**TASK DIRECTIONS**. Would you copy, word for word, each line from the one with "You are a computer-use" to the end of the listing below, skipping all pictures?

**EXTRACTED ENTRIES**.

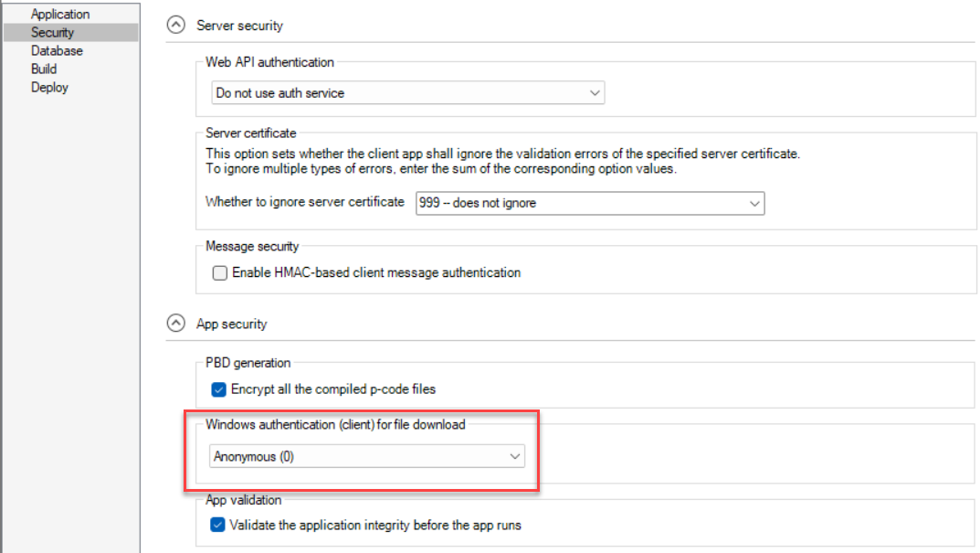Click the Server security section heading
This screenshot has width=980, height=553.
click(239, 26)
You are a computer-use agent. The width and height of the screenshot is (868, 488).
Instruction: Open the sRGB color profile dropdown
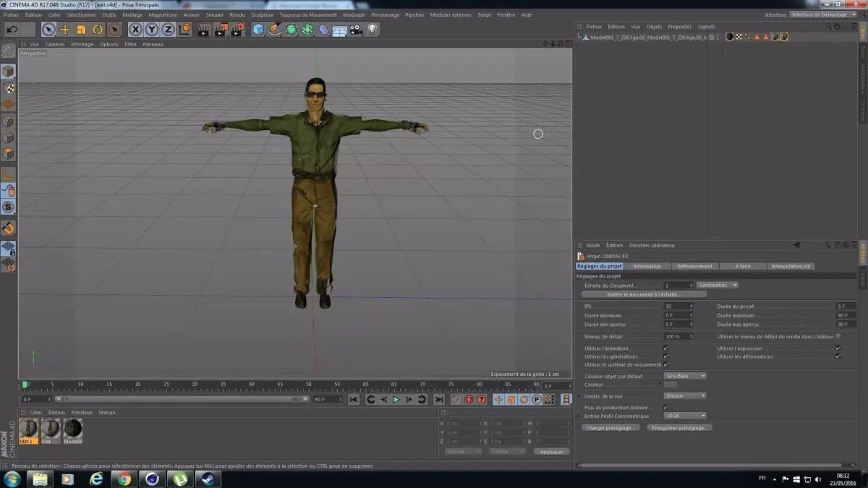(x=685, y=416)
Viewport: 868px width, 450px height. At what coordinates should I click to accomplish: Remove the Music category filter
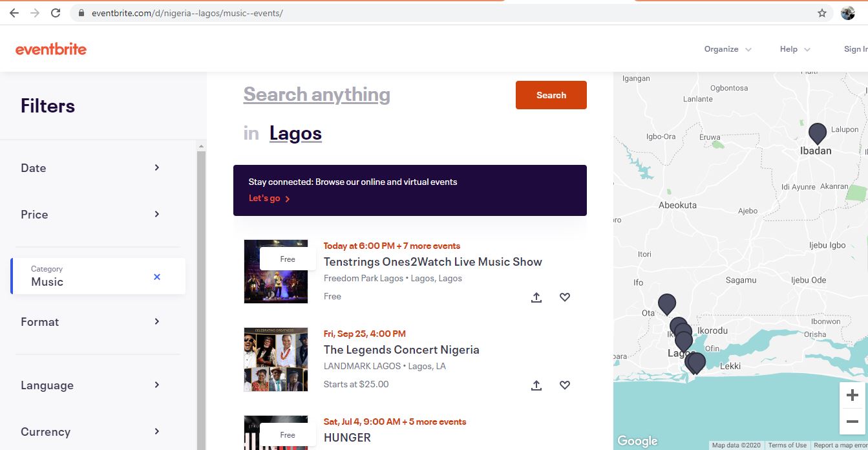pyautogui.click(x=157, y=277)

**TASK RESULT**.
You are a computer-use agent. The width and height of the screenshot is (868, 488).
Instruction: Open the sRGB color profile dropdown
(x=685, y=416)
Viewport: 868px width, 450px height. At what coordinates should I click to accomplish: Remove the Music category filter
pyautogui.click(x=157, y=277)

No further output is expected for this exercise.